В последующем Павлу пришлось часто общаться с Поганевичем. Любые отношения, это соглашение двух сторон, своего рода негласный контракт. Поганевич стал его постоянно нарушать. То, что он забирал у Павла львиную долю его гонораров, он считал само собой разумеющимся. Поганевич люто завидовал растущей известности Павла, и весьма значительная сумма зарабатываемых им гонораров лишь раздражала Поганевича. Особенно его выводили из себя многочисленные звонки влиятельных лиц, просивших его устроить консультацию у Павла. Он все время норовил Павлу что-то доказать, словно догадывался о розыгрыше при приеме на работу, когда Павел использовал свое заявление да и его самого, как бумагу, которая как известно, годится на многое...

Поганевич имел неудержимую тягу к пустой риторике. Вызвав к себе Павла, он со значительностью свойственной невеждам, часами вел с ним сократические беседы, задавал вопросы и сам же отвечал на них. Самовлюбленно слушая себя, он разглагольствовал обо всем, что ни взбредет ему в голову, упиваясь своим словоизвержением, как глухарь на току́.

– Традиционная медицина коренным образом отличается от нетрадиционной, – просвещал он Павла тоном великодушного лилипута.

На эту тему Поганевич любил резонерствовать больше всего.

– Ввиду того, что нетрадиционная медицина сама по себе, а традиционная медицина сама по себе, хотя она, фактически не является традиционной, а совсем наоборот… Понятно вам?! – возвышая голос, многозначительно вопрошал Поганевич, поглядывая на Павла с нескрываемым самодовольством.

Павел слушал и не находил в его словесном хламе ни одной разумной мысли. «Говорит человек, а слушать нечего», ‒ выслушивая его словоблудие, молча, думал Павел. Именно, молча, поскольку знал, что любой поданный им звук (не говоря уже о слове), открывал очередной шлюз пустословия Поганевича. «Открыть бы тебе кингстон!» ‒ теряя терпение, не единожды желал ему Павел.

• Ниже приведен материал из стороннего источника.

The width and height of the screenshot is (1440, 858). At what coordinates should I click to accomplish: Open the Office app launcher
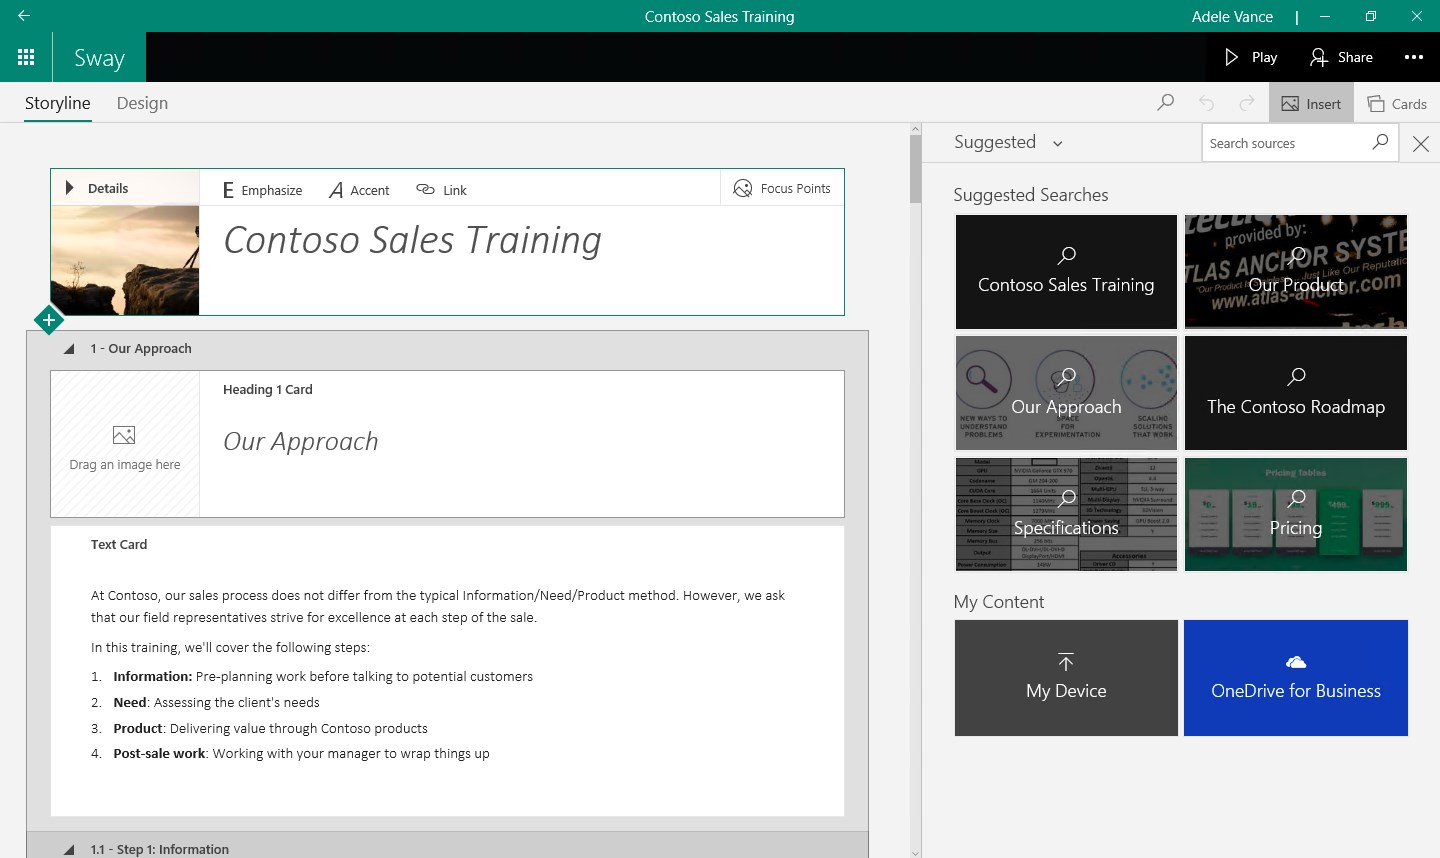pyautogui.click(x=26, y=56)
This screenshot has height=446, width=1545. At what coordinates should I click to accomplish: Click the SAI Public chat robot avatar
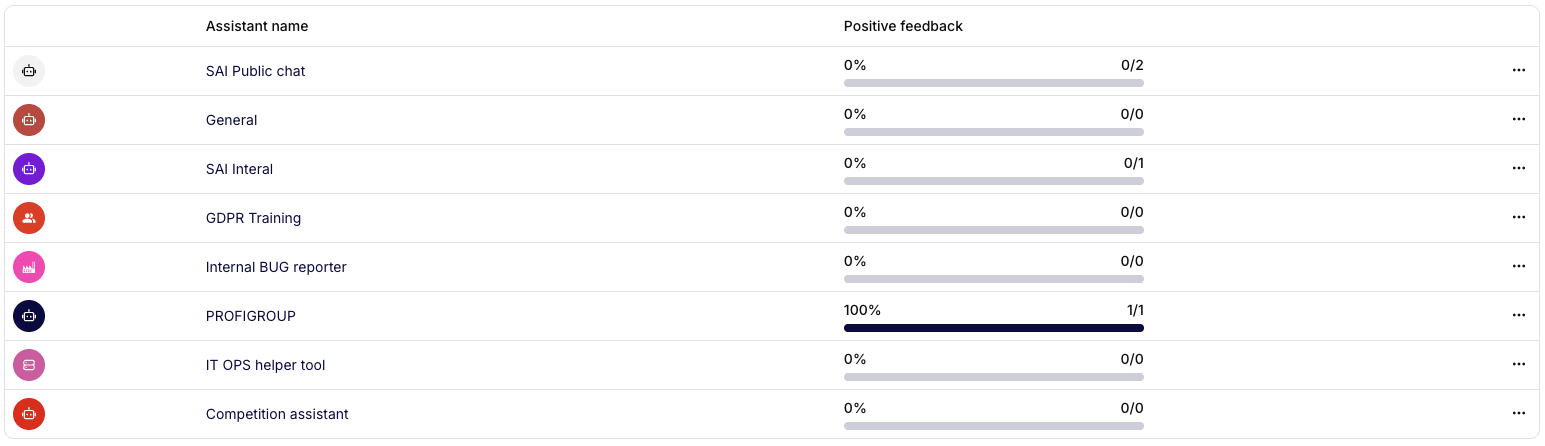pos(29,71)
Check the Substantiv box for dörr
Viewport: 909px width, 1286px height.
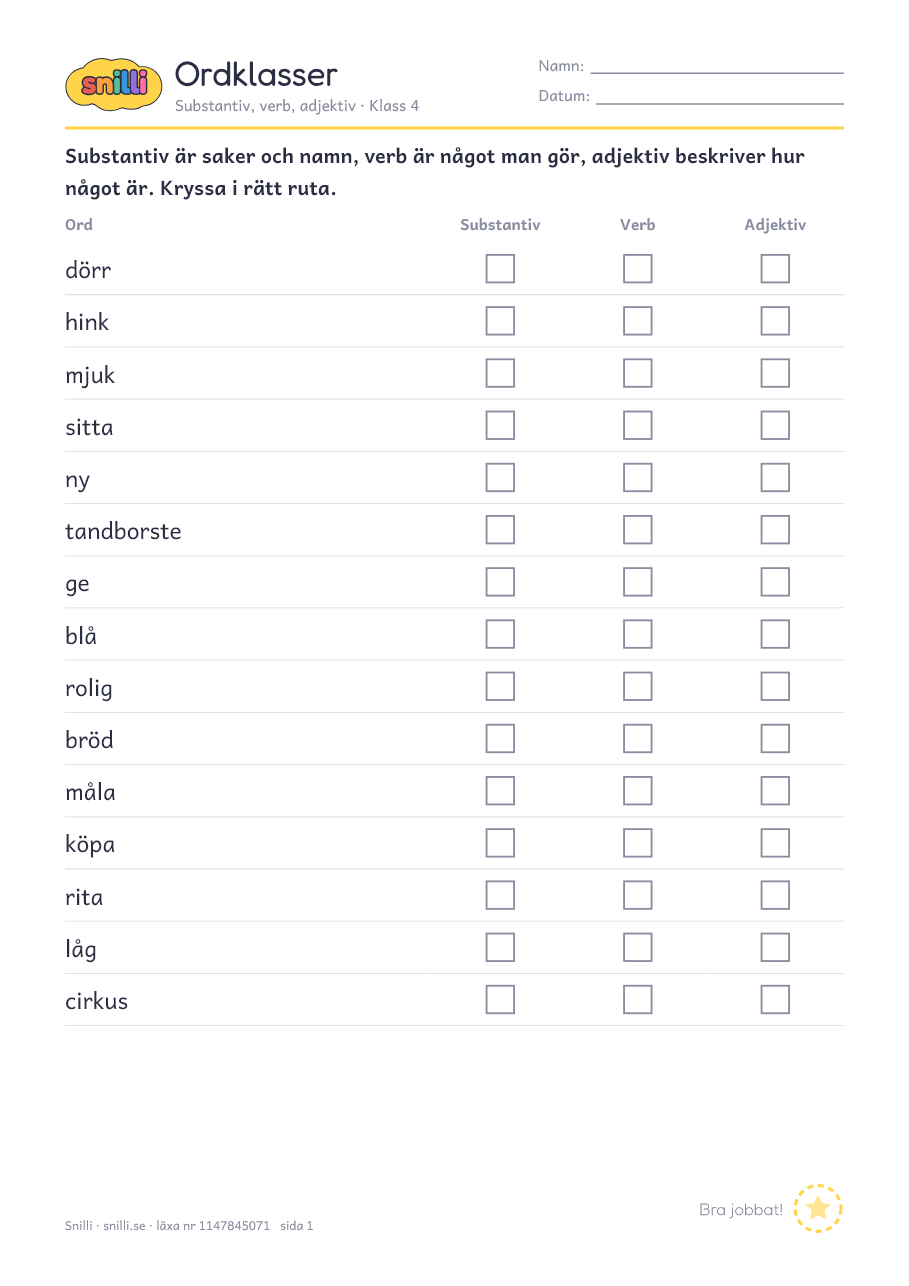(x=500, y=269)
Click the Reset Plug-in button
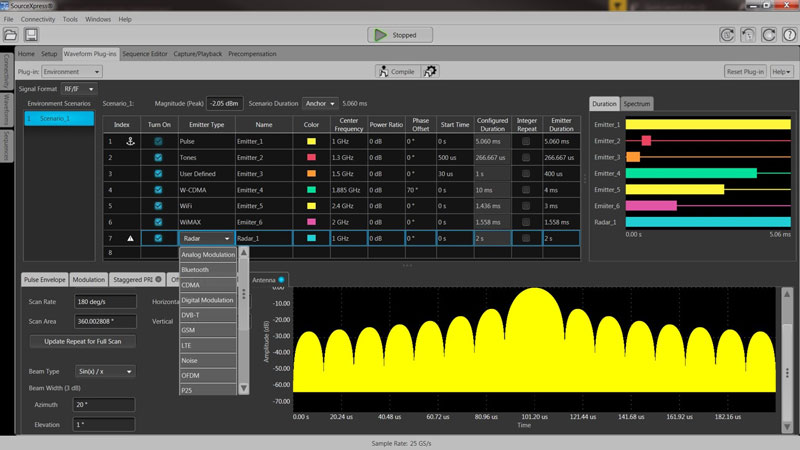 745,72
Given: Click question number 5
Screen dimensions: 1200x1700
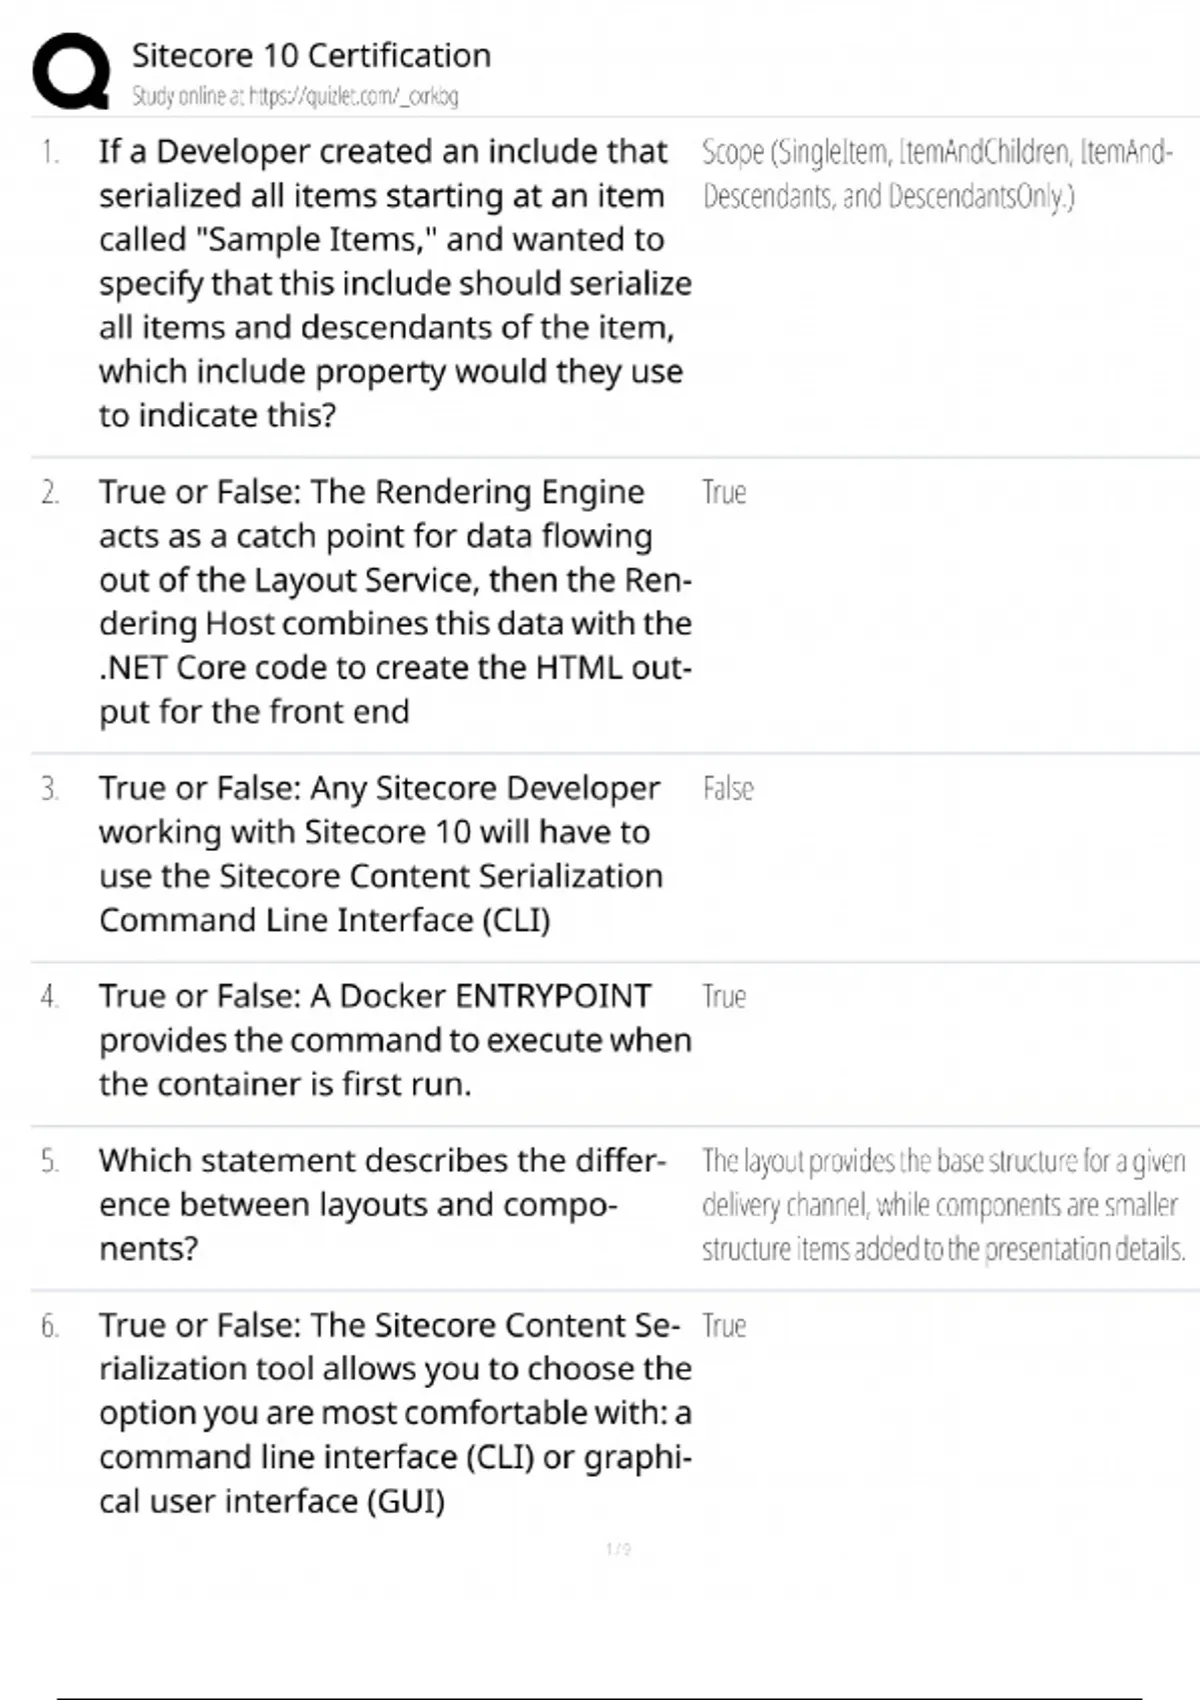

Все это у Поганевича сочеталось с притязаниями на ум и исключительные качества руководителя. Хорошо его изучив, Павел понял, что Поганевич ни к кому не питает ни уважения, ни любви, требуя почтения от тех, кого сам не только презирает, а вообще, считает за пустое место. Он требовал от подчиненных незамедлительного исполнения своих желаний, при этом он сам не знал, чего хочет, говорил одно, но это могло означать совсем другое. И, получив соответствующий результат, он с удовольствием критиковал своих подчиненных: и то не так, и тот дурак, а как?.. Об этом ни слова, дескать, сами должны знать, как правильно.

На Руси еще со времен Петра І повелось, что подчиненный пред лицом начальства своего должен иметь вид лихой и придурковатый, дабы разумением своим начальства не смущать. Издавна начальники всех мастей «людей с умом боятся и держат при себе охотней дураков». Не исключением был и Поганевич. По натуре он был чрезвычайно злопамятен, навсегда затаивая ненависть на тех, кто хоть однажды смутил его словом или поступком.

Окружив себя доносчиками и подхалимами, наподобие Цихоцкого, Риммы Марковны и Эллы Кац, Поганевич управлял собравшимися под его крышей целителями с деликатностью дегенерата, «ремонтирующего» ходики. Те терпели, потому как другого выхода не было, прибравшие в свои руки власть на Украине проходимцы, обдирали их со всех сторон, а жить-то надо. Но подспудно точились вилы, и Поганевич понятия не имел, кого обижал.

Павлу нравилось работать в ассоциации, здесь перед ним открылось широкое поле деятельности, и пиявки проверяльщики не отнимали время и деньги. Однако его не покидало чувство вины перед Поганевичем. Поэтому он решил каким-то образом от него откупиться. Об обычном объяснении либо извинении и речи не могло быть, новоиспеченный украинский буржуй принял бы это за проявление слабости и впился бы в него, как клещ.

Павел вылечил одного уголовного авторитета (безнадежного наркомана), который крышевал нелегальный ювелирный бизнес, контролируя поставки левого шлиха из Колымы в Киев. В знак благодарности он подарил Павлу обкатанный в бурной реке золотой самородок по форме напоминающий грушу. Принимая во внимание уникальные размеры самородка и практически отсутствие в нем примесей, эксперты по приисковому золоту оценили его по минимуму в 20 тысяч долларов.